- **Directive**:
Reproduce all of the records below word for word, leaving the pictures out of your answer.

[Start]

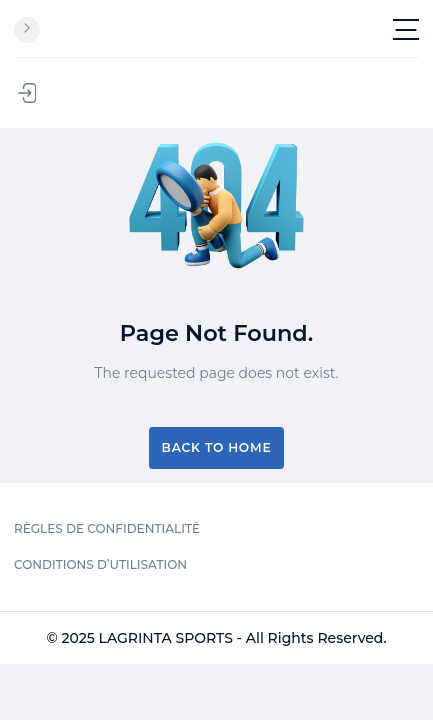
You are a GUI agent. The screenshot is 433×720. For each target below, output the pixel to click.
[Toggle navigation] (406, 29)
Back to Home (217, 447)
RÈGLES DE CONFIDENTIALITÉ (107, 528)
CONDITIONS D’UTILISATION (100, 564)
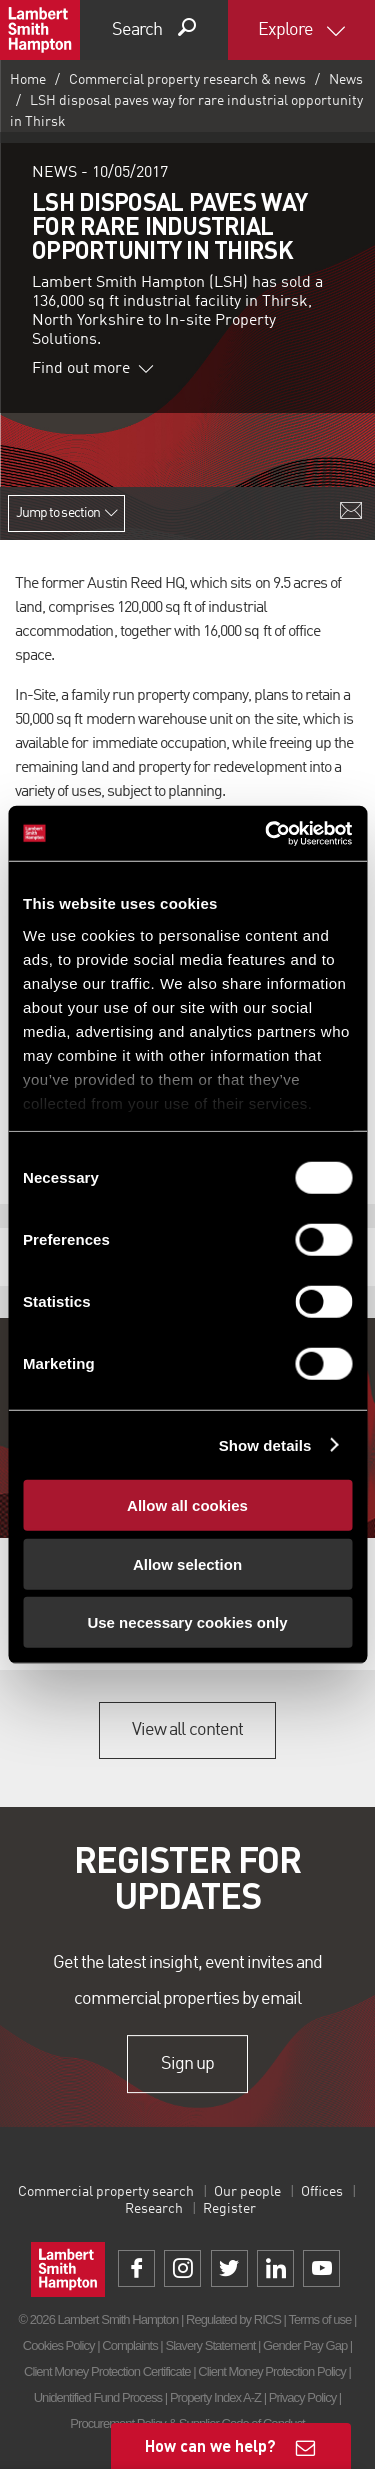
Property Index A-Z (215, 2397)
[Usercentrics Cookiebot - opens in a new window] (267, 833)
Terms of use (319, 2319)
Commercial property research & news (187, 80)
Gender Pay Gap (305, 2345)
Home (28, 80)
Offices (322, 2192)
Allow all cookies (187, 1505)
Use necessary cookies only (187, 1622)
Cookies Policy (59, 2345)
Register (229, 2209)
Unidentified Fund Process (98, 2397)
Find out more (93, 369)
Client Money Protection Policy (272, 2371)
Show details (265, 1444)
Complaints (129, 2345)
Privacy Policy (302, 2397)
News (346, 80)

[End]

- **Response**:
You are a GUI agent. The screenshot is 433×720. For each target below, output the pixel to click.
[Toggle navigation] (406, 29)
Back to Home (217, 447)
RÈGLES DE CONFIDENTIALITÉ (107, 528)
CONDITIONS D’UTILISATION (100, 564)
Property Index A-Z (215, 2397)
[Usercentrics Cookiebot - opens in a new window] (267, 833)
Terms of use (319, 2319)
Commercial property research & news (187, 80)
Gender Pay Gap (305, 2345)
Home (28, 80)
Offices (322, 2192)
Allow all cookies (187, 1505)
Use necessary cookies only (187, 1622)
Cookies Policy (59, 2345)
Register (229, 2209)
Unidentified Fund Process (98, 2397)
Find out more (93, 369)
Client Money Protection Policy (272, 2371)
Show details (265, 1444)
Complaints (129, 2345)
Privacy Policy (302, 2397)
News (346, 80)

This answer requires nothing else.